■ Assignment 1
Reproduce the passage of the text on dementia and video conferencing from "Juanita Hughes, who" up to and including "of people with dementia.".
■ Assignment 2
In the text on dementia and video conferencing, how many hours a week does Dennis Frost say he spends in online meetings?

■ Selected text

In the wake of COVID, video conferencing platforms such as Zoom have provided a lifeline for many isolated Australians enabling them to stay connected.

But amid this 'Zoom boom' some Australians need extra support to help them navigate the challenges of video calls and virtual meetings.

In Australia there are around 459,000 people living with dementia, many who are using technology to keep in touch with family, friends, carers and health professional every day.

But according to Dementia Australia chief executive Maree McCabe, using this technology can also be challenging for people with dementia.

"While we have been in isolation due to COVID-19, everyone has adapted to a new way of working, which has included a heavy reliance on video calling and conferencing.

"This comes with its own challenges and for people living with dementia the experience has an added layer of complexity and video conferencing can be a frustrating, overwhelming and negative experience.

"Instead of video conferencing being a way to connect with others, it can often be a barrier for people living with dementia and further embed feelings of social isolation."

To this end, Dementia Australia has launched guides to help people living with dementia use video conferencing, such as Zoom.

The need for the guides was identified by the Dementia Australia Advisory Committee, which is made up of people living with dementia. With members across the country, the team often meets by the Zoom video conferencing platform.

One of the committe members involved was Dennis Frost. "I have an IT background and I spend about 10 to 15 hours a week in online meetings, so I understand the challenges personally," he said.

"For people living with dementia, background noises are very distracting and there have been a few times that's it's been hard to concentrate on calls and this has made me understand how environmental issues are a big issue for people living with dementia."

Mr Frost said it helps to have meetings with clearly structured agendas made available in advance. "That makes a difference. Like any meeting, whether online or face-to-face, having a clear structure makes it easier to follow what's happening," he said.

The guides include practical step-by-step instructions on how to use the technology, and helpful tips on how to get the best out of the online experience, including preparing written signs to use during the meeting such as 'I want to speak' or 'I agree'.

There are also tips on how to hold a dementia-friendly meeting, including taking a five-minute break every 30-45 minutes or when needed, ensuring everyone's name is clearly displayed on screen, and making sure any meeting papers are emailed rather than in a link.

Juanita Hughes, who lives with dementia and is also a member of the Dementia Australia Advisory Committee, believes the guidelines promote the vision of people with dementia.

"There is so much raw talent in just the one group of people who are all living with dementia and we have been using Zoom to connect and learn long before this pandemic," Ms Hughes said.

"Sure, you might take some extra time and effort, but it doesn't mean you don't have the ability to participate and contribute. Just because you have dementia doesn't mean you don't have capacities.

Dementia Australia's Ms McCabe said the guides aim to support people with dementia feel better equipped to access video conferencing in order to stay connected.

"People with a lived experience of dementia are best placed to understand the unique challenges they live with and they have developed resources which will be useful for so many people in the community and the aged care sector," she said.

■ Records shown
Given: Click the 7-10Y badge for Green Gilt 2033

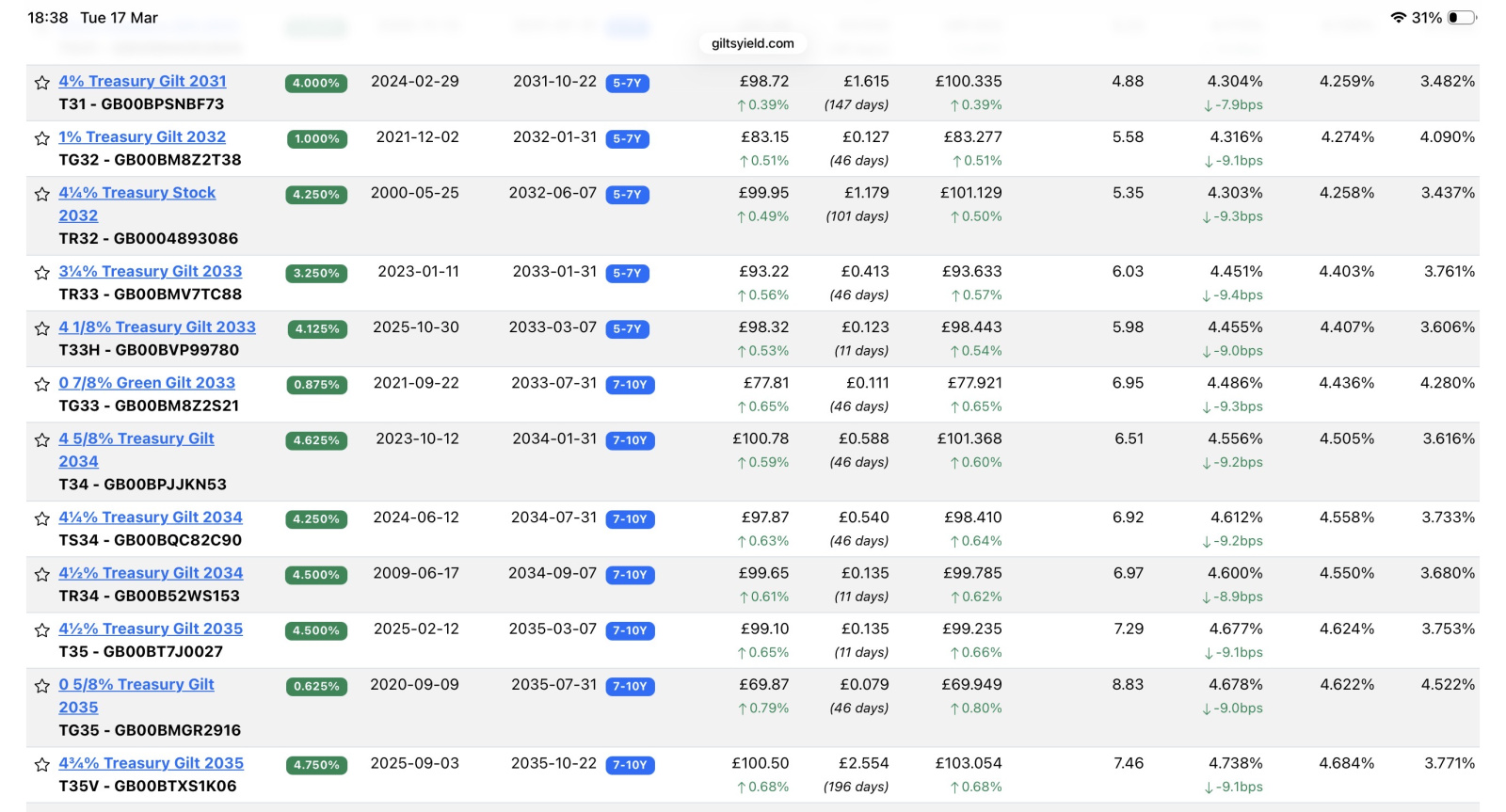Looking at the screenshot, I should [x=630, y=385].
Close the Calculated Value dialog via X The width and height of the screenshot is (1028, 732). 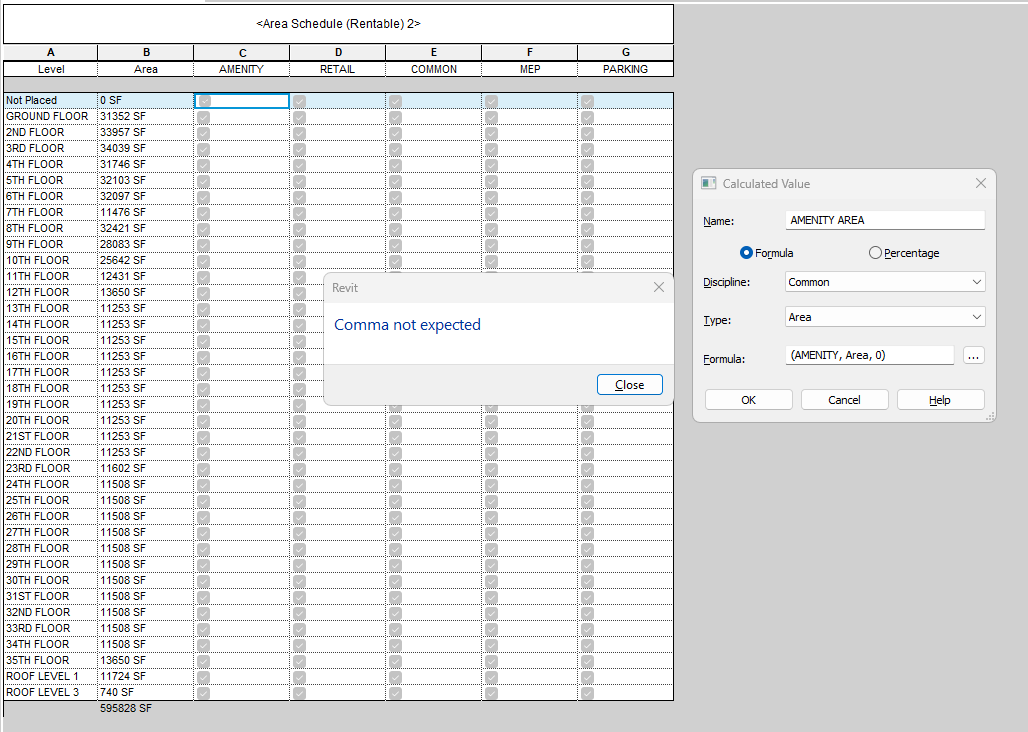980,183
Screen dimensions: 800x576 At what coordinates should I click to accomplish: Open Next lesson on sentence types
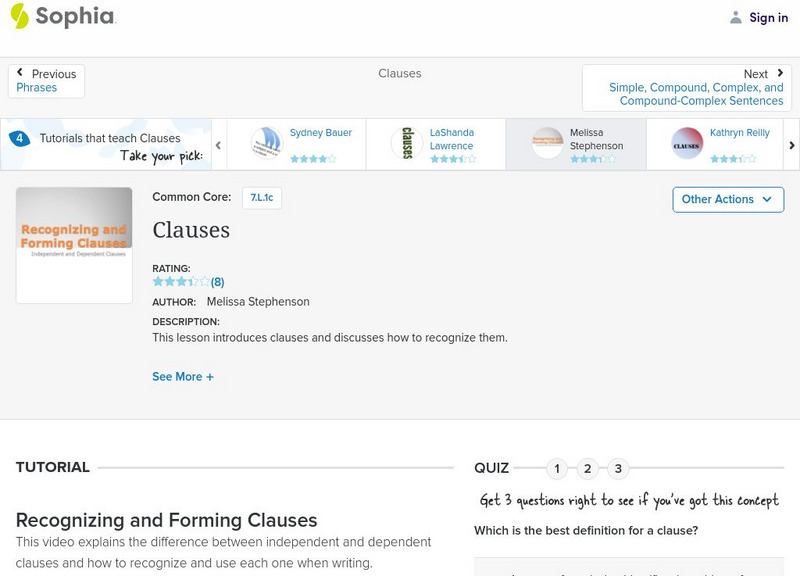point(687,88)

■ Task solution 1
Juanita Hughes, who lives with dementia and is also a member of the Dementia Australia Advisory Committee, believes the guidelines promote the vision of people with dementia.

■ Task solution 2
About 10 to 15 hours a week.